In molti pensano, però, che a seconda della decisione dei giudici, attesa per il prossimo mese di giugno, si possa finire per mettere a repentaglio le strategie seguite dai college per costruire classi diverse, per favorire più gruppi razziali ed etnici utilizzando la concessione di borse di studio e definendo appositi programmi di reclutamento. Attesa una riduzione degli studenti di colore con il rischio che una buona parte di una intera generazione di loro sia tagliata fuori dal percorso universitario, così come alcuni esperti pensano che gli appartenenti di talune etnie finiranno per non presentare neppure la domanda di ammissione.

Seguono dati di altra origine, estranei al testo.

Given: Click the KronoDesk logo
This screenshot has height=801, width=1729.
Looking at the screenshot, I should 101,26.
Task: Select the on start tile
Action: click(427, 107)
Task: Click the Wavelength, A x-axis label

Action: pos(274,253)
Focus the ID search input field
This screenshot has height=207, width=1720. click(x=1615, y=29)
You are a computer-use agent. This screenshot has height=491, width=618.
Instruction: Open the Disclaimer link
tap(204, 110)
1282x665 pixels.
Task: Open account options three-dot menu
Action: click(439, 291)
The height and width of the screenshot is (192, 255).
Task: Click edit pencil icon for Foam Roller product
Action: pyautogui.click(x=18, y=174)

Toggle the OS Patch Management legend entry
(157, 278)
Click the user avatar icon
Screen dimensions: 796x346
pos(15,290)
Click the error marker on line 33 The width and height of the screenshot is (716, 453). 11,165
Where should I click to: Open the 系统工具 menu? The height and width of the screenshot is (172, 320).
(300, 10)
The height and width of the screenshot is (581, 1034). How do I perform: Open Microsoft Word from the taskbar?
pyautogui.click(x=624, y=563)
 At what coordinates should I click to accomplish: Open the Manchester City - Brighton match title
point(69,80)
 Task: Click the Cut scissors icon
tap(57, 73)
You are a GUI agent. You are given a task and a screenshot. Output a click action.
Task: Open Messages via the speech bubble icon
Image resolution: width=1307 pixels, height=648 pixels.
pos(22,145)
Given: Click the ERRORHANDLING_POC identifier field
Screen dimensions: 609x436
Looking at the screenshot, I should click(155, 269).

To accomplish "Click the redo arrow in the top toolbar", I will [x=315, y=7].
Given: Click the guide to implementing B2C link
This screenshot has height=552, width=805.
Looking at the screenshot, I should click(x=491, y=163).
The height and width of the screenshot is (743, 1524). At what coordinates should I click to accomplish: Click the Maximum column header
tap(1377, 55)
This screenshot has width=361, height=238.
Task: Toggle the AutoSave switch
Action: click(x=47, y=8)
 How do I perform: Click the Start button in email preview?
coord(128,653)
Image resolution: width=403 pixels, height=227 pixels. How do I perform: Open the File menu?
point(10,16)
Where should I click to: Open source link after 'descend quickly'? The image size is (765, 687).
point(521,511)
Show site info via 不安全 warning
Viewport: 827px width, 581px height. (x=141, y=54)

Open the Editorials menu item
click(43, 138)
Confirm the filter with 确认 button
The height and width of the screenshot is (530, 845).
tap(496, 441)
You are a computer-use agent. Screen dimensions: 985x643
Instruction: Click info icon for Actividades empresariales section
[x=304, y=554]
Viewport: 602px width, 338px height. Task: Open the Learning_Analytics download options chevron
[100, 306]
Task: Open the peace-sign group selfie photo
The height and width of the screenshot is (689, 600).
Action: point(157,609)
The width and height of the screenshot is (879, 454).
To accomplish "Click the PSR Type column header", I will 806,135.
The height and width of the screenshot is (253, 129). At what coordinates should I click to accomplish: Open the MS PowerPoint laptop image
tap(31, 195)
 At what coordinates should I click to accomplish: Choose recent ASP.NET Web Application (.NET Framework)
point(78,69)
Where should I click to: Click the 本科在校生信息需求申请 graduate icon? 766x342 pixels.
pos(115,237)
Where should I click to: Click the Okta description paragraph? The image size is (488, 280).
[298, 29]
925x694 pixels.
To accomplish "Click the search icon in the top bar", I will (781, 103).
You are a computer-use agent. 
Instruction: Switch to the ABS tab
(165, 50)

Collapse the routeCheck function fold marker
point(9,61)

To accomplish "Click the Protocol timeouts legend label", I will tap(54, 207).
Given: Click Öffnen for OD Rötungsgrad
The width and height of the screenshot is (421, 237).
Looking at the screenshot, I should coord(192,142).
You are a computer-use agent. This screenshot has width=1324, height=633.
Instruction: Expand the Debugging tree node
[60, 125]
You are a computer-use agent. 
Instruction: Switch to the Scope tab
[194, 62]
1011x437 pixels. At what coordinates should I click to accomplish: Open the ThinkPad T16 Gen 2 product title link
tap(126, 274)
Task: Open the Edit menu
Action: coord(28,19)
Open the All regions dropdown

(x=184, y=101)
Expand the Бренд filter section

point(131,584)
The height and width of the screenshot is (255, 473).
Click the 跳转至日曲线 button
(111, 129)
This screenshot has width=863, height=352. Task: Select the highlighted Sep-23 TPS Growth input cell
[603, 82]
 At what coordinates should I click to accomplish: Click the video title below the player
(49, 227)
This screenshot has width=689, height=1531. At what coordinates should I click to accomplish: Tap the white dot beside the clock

Sullo sfondo resta, comunque, il problema mai risolto che riguarda le pratiche d’iscrizione che, alla fin fine, hanno solitamente avvantaggiato i benestanti. Non sono mai mancate, infatti, le denunce che indicavano nei test formulati un metodo per sfavorire gli studenti poveri e quelli di colore perché non in grado di sostenere i costi dei carissimi corsi di preparazione ai test.